Friday, December 14, 2007

SEC Staff Suggests MD&A Disclosures on Structured Investments and CDOs

In an open letter to the chief financial officers of banks and other entities that have investments in structured investment vehicles or collateralized debt obligations, the SEC staff identified a number of disclosure issues that they may wish to consider in preparing the Management's Discussion and Analysis section of upcoming annual reports on Form 10-K or 20-F.

With regard to the off-balance sheet arrangements disclosure required by Item 303 of Reg. S-K, the companies should consider disclosing a number of items for structured investment vehicle or CDOs for which the firm has material exposure. The firms should disclose categories and rating of assets, as well as the weighted-average life of assets that the off-balance sheet entity holds. Also to be disclosed are the forms of funding and the weighted-average life of the funding that the off-balance sheet entity holds. Any material difficulties the off-balance sheet entity experienced in issuing its commercial paper or other financing during the period should also be disclosed, as well as material write-downs or downgrades of assets.

The staff would also like to see disclosure of the maximum limit of the losses to be borne by any first loss note holders. In addition, affected companies should detail the types of variable interests they hold in the off-balance sheet entity.

The SEC staff also favors the detailed disclosure of the company’s obligations under the liquidity facilities. In doing so, the CFOs should consider whether there are triggers associated with the obligations to fund and whether there are any terms that would limit the firm’s obligation to perform.

Further, any obligations under the facilities and their material terms should be disclosed, such as the duty to purchase commercial paper the off-balance sheet entity issued.
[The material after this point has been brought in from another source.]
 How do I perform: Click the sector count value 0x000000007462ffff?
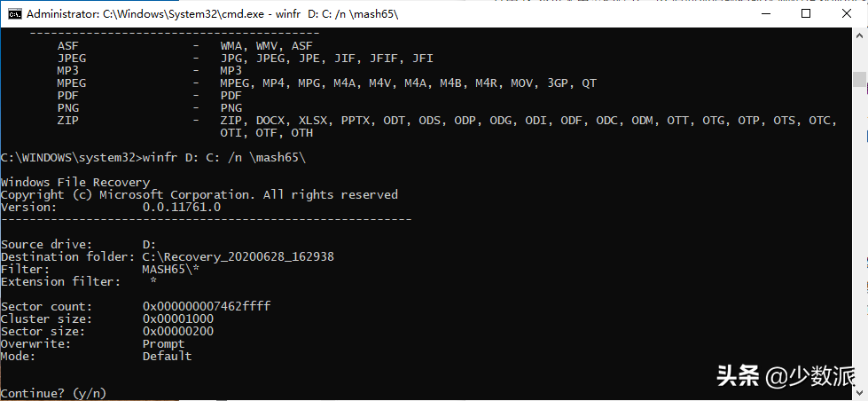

Investors should be informed if there are any other liquidity providers, and if so, how the company’s obligation ranks with the other liquidity providers.

Companies should consider disclosure of whether they purchased commercial paper or other securities issued by any off- balance sheet entities that they manage, and whether any agreement required them to make those purchases. If not, companies should discuss their reasons for the purchase. Similarly, companies should disclose if they provided or assisted the off-balance sheet entity in obtaining any other type of support, or whether it is their current intention to do so.

Further, the potential impact on debt covenants, capital ratios, credit ratings, or dividends should be disclosed if it is necessary to consolidate the entity or significant losses are incurred associated with the entity.

To the extent that companies have identified consolidation and variable interest entities as a critical accounting policy, they should consider discussing in their filings the scenarios where they would have to consolidate the off-balance sheet entity and their expectation of the likelihood of such a consolidation. The companies should also disclose the frequency of which they reconsider, and the typical triggers which require them to reconsider, whether they are the primary beneficiary of the entity.

Finally, the SEC staff reminded the CFOs of the Item 303 requirement to discuss any known trends or uncertainties that they may reasonably expect to have a material favorable or unfavorable impact on income from operations, liquidity and capital resources. In this regard, financial officers need to consider, to the extent material in light of their particular facts and circumstances, disclosing the amount of any material loss expected to be realized as a result of the firm’s involvement with any material off-balance sheet entity.